Roberta Soares afirma que a média diária de casos novos recebidos pela equipe de cada juizado especializado é de 8 pedidos de medidas protetivas para o público feminino ou com essa identidade de gênero. “O número, assustador, só tem aumentado. As medidas protetivas são apreciadas diariamente, e as ações penais, instruídas e julgadas. Contudo, a violência contra a mulher não para de crescer e isso demonstra que precisamos atuar de outras formas para mudar esta triste realidade e assistir melhor estas vítimas.”

A magistrada explica que a iniciativa do Ponto Final preenche uma lacuna, pois os grupos reflexivos já alcançam excelentes resultados com agressores. “Essa proposta trabalha questões referentes ao machismo, à repetição de padrões, ao conceito de violência de gênero, atuando efetivamente para orientar e responsabilizar os homens, além de reduzir a reincidência.”

Entretanto, para as mulheres vítimas de violência de gênero, o atendimento era feito por psicólogas voluntárias e por encaminhamento a profissionais do Centro Risoleta Neves de Atendimento à Mulher (Cerna), vinculado à Secretaria estadual de Desenvolvimento Social (Sedese). Por isso, a Comsiv incentivou a criação de uma proposta no âmbito do Judiciário.

Guinada

“O objetivo do projeto é ouvir as vítimas, trabalhar sua evolução emocional, aumentar o senso de valor e amor-próprio. Muitas vezes, as mulheres não conseguem colocar limites nos relacionamentos, não buscam ajuda, não comunicam o que vivenciam e demonstram dependência emocional ou financeira em relação ao parceiro”, contextualiza a magistrada.

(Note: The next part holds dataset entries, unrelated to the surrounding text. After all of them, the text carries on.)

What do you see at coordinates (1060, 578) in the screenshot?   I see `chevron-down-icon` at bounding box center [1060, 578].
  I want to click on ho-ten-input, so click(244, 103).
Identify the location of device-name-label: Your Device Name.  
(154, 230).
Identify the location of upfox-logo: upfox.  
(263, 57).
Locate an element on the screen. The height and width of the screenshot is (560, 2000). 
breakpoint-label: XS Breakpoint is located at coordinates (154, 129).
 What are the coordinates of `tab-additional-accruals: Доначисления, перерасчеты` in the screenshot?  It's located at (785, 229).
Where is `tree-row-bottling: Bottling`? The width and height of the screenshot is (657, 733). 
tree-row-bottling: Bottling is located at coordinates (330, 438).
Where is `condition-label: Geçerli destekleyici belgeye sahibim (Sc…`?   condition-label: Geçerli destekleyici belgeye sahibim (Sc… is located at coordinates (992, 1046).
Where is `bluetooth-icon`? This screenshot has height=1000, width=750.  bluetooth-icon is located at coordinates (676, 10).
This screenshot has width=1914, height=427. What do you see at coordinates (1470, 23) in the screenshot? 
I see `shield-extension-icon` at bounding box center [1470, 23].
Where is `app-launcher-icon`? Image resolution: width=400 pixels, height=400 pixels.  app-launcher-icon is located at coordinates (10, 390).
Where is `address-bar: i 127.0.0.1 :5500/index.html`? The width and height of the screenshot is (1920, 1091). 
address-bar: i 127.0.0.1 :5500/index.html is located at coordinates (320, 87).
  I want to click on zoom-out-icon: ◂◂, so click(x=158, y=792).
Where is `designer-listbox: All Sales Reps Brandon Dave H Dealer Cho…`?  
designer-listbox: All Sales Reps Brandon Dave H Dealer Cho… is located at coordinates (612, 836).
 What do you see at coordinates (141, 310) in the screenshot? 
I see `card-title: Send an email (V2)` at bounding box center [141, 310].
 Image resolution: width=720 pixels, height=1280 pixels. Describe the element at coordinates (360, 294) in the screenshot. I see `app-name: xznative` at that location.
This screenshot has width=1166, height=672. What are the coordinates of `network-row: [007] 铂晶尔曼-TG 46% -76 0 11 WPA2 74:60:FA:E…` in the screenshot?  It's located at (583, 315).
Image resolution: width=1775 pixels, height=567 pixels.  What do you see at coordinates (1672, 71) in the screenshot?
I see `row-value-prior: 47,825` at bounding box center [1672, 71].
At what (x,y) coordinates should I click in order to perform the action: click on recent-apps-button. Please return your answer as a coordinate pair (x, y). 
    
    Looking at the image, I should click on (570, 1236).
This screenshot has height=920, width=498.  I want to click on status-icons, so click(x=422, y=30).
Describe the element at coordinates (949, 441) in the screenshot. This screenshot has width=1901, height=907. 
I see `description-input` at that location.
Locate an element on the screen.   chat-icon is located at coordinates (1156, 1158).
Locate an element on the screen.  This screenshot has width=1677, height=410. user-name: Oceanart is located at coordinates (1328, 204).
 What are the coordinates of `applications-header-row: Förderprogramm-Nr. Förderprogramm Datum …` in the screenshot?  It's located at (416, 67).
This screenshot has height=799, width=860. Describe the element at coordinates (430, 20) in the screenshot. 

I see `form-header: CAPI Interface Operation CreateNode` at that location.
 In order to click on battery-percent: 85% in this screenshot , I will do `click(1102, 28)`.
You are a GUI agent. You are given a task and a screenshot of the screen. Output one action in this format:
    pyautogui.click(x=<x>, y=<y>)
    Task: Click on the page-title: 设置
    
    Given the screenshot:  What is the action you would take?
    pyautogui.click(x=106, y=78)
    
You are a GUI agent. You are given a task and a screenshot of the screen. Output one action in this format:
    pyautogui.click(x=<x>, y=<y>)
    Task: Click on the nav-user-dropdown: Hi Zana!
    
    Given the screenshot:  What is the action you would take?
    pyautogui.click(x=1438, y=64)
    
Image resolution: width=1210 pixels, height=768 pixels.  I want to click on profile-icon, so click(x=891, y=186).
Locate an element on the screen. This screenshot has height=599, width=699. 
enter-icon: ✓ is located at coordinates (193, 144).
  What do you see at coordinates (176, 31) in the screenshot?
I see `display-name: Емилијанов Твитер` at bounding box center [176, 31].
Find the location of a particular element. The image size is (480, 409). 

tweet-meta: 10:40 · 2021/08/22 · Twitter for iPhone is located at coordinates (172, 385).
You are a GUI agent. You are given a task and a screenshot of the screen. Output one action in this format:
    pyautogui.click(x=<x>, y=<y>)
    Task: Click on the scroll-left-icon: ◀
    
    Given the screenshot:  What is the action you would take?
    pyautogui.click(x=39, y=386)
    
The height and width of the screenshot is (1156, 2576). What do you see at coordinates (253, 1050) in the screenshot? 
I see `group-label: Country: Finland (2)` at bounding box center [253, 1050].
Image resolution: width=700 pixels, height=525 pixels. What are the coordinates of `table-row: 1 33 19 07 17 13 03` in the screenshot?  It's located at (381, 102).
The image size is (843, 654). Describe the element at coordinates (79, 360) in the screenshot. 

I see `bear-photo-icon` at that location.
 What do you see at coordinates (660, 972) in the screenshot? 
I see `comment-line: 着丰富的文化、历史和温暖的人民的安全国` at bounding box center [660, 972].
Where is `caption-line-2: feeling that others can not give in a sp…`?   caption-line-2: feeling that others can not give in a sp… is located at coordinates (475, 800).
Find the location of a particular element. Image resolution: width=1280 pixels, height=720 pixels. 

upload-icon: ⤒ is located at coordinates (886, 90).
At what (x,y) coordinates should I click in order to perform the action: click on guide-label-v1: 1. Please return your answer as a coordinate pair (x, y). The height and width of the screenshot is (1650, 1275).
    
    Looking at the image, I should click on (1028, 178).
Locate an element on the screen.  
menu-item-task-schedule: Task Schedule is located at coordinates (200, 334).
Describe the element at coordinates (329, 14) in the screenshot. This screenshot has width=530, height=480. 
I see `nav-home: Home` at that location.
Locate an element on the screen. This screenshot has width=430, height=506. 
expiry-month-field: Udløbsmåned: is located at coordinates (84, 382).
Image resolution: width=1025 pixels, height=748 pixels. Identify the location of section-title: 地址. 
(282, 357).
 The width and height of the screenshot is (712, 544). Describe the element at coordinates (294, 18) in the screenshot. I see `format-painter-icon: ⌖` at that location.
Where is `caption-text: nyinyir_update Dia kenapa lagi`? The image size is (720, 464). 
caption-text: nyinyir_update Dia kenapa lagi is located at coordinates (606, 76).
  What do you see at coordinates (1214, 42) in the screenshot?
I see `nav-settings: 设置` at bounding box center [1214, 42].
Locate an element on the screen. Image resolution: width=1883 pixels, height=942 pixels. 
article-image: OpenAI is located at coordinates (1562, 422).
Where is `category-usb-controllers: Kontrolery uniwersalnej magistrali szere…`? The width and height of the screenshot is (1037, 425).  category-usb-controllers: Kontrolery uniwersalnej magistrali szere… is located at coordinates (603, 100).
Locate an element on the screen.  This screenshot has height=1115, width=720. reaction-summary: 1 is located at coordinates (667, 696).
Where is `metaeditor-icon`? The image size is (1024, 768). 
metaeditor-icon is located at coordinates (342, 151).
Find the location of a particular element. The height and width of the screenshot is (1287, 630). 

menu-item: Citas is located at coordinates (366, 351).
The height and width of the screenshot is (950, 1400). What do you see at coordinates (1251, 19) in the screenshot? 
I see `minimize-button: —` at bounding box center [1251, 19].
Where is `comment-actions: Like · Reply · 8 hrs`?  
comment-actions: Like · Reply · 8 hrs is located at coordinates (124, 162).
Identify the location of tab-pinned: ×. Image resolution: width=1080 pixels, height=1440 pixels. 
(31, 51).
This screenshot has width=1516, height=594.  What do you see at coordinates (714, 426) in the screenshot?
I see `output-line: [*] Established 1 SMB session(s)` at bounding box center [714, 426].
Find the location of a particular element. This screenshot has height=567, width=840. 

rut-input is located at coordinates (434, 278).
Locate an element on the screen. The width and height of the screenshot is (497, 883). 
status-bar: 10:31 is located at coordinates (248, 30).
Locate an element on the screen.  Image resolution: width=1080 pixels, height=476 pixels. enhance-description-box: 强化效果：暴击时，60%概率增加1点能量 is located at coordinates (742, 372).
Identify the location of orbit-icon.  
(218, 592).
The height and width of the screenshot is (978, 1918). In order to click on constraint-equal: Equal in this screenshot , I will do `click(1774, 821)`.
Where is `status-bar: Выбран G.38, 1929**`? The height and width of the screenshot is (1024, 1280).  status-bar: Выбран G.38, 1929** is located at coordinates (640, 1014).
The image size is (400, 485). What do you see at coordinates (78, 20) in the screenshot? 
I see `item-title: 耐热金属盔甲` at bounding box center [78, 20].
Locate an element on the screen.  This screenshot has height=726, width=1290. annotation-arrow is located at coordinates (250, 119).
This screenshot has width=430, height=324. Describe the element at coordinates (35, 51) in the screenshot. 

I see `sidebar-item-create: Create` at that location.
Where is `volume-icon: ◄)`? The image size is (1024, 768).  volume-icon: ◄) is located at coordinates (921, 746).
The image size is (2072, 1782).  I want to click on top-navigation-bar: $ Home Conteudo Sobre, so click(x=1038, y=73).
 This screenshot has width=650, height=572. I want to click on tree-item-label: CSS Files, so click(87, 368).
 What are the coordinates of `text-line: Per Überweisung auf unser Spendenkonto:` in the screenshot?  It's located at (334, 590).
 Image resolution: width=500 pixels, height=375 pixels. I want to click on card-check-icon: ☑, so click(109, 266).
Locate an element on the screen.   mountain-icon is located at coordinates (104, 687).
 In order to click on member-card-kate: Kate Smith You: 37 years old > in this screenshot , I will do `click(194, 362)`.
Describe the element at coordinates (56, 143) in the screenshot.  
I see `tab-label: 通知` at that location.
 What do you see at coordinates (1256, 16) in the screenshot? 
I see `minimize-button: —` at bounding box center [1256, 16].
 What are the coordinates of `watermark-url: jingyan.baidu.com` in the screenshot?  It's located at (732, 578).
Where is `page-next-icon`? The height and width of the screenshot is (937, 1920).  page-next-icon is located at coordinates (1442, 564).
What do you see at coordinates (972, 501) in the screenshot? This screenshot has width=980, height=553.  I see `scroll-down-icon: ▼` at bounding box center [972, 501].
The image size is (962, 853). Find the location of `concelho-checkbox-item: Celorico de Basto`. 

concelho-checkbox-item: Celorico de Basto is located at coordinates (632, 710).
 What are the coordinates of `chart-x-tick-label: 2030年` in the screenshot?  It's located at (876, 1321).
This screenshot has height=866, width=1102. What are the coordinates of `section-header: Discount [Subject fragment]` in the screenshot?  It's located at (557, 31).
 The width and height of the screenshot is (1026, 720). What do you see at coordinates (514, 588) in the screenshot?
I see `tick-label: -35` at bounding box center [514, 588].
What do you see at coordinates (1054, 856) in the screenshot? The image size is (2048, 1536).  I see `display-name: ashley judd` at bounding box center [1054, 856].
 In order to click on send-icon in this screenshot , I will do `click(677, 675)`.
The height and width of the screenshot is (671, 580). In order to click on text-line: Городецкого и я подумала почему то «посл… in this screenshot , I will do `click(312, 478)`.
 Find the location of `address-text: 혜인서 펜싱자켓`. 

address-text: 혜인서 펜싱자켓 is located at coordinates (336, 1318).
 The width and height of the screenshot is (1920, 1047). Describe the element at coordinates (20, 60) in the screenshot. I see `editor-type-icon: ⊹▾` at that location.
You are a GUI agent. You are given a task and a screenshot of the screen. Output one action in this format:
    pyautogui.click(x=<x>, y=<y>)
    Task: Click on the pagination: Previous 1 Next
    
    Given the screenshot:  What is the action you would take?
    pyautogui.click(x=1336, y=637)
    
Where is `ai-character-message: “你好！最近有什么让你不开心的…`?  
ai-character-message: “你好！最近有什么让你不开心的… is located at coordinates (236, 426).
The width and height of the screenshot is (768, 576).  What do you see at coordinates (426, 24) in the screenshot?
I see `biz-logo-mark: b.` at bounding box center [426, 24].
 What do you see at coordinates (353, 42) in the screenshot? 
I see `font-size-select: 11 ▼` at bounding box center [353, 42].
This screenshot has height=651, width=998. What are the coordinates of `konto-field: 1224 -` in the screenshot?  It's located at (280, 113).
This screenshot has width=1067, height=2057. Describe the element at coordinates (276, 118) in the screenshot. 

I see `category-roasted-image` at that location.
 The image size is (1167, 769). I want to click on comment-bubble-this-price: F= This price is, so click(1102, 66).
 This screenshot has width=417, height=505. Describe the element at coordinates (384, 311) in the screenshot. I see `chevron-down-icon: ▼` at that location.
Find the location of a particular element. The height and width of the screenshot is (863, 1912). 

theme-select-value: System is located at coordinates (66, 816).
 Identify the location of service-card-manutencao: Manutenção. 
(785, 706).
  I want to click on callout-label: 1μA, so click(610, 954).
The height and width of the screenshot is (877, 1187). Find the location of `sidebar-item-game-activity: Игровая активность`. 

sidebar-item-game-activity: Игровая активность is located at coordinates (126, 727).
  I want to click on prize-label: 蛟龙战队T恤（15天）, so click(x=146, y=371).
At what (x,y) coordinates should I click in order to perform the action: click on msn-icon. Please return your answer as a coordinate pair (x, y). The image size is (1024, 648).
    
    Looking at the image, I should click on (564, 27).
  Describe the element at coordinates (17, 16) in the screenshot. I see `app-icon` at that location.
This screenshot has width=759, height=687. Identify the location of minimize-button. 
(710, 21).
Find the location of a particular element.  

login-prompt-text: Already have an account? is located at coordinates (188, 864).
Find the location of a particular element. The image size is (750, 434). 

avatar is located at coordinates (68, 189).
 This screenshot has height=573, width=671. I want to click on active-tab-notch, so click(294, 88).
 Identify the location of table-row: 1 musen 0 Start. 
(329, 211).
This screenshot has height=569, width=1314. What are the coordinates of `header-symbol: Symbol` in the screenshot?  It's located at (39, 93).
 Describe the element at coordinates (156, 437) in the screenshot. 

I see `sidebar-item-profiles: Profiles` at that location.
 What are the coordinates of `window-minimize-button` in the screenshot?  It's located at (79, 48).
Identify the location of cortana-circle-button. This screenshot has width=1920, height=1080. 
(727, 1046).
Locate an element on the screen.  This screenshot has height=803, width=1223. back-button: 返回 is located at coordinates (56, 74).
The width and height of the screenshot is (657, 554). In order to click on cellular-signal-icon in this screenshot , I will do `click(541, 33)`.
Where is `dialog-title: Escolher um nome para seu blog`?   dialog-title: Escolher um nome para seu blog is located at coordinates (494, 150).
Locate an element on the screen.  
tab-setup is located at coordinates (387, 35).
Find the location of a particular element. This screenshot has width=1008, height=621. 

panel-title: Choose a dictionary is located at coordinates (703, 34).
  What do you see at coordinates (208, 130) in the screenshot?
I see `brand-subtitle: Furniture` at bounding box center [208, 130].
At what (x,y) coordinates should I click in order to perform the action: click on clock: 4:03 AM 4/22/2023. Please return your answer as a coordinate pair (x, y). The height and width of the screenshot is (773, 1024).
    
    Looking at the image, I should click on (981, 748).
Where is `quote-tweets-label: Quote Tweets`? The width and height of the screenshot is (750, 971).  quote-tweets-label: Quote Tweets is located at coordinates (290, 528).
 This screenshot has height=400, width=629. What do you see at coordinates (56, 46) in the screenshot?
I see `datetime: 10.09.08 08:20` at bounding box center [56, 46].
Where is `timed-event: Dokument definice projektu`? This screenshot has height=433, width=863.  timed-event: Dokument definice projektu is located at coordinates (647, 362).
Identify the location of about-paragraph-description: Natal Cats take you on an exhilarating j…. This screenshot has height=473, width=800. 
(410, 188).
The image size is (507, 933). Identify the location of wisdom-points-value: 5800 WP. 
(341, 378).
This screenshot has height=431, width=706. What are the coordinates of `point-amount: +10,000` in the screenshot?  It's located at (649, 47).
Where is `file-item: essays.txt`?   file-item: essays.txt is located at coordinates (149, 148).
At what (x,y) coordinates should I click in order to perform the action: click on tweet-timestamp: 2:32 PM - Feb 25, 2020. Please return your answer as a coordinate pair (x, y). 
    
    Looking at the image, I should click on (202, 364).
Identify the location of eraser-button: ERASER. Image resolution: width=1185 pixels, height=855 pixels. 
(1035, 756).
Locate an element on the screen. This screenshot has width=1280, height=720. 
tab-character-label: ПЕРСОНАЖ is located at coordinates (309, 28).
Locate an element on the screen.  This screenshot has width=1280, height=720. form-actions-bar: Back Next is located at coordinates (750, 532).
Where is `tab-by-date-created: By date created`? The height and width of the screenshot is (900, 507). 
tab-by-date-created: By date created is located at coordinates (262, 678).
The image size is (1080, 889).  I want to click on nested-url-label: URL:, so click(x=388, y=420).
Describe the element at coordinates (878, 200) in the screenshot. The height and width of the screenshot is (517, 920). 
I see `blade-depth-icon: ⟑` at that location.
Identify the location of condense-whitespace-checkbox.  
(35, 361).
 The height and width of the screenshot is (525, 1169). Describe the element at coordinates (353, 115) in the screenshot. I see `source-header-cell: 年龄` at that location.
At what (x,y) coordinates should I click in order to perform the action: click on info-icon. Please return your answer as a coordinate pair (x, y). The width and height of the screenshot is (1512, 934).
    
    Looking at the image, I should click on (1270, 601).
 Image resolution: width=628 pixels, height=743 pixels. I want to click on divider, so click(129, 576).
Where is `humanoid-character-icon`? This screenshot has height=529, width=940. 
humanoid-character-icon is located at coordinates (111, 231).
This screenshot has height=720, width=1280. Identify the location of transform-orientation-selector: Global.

A servidora Cíntia Bento, que suportou por cinco anos um relacionamento abusivo e não conseguia se desvencilhar apesar de sua formação acadêmica sólida, diz que possibilitar que outras coloquem um ponto final em situações de humilhação, desgosto e tristeza se tornou um propósito de vida para ela. “Nesse projeto, a mulher toma as rédeas de sua vida e sua história. Decidir livremente não surge da noite para o dia, mas é cultivado. Sei o que elas passaram e, hoje, com esse cenário já superado, desejo que elas entendam seu valor e abracem o empoderamento.”

Para a juíza Roberta Chaves Soares, só assim é possível dar um basta e partir para relacionamentos saudáveis. “Assim, elas encontram autoconhecimento e empatia em um ambiente emocional propício para a tomada de decisões assertivas e condizentes com seus valores e projetos de vida.”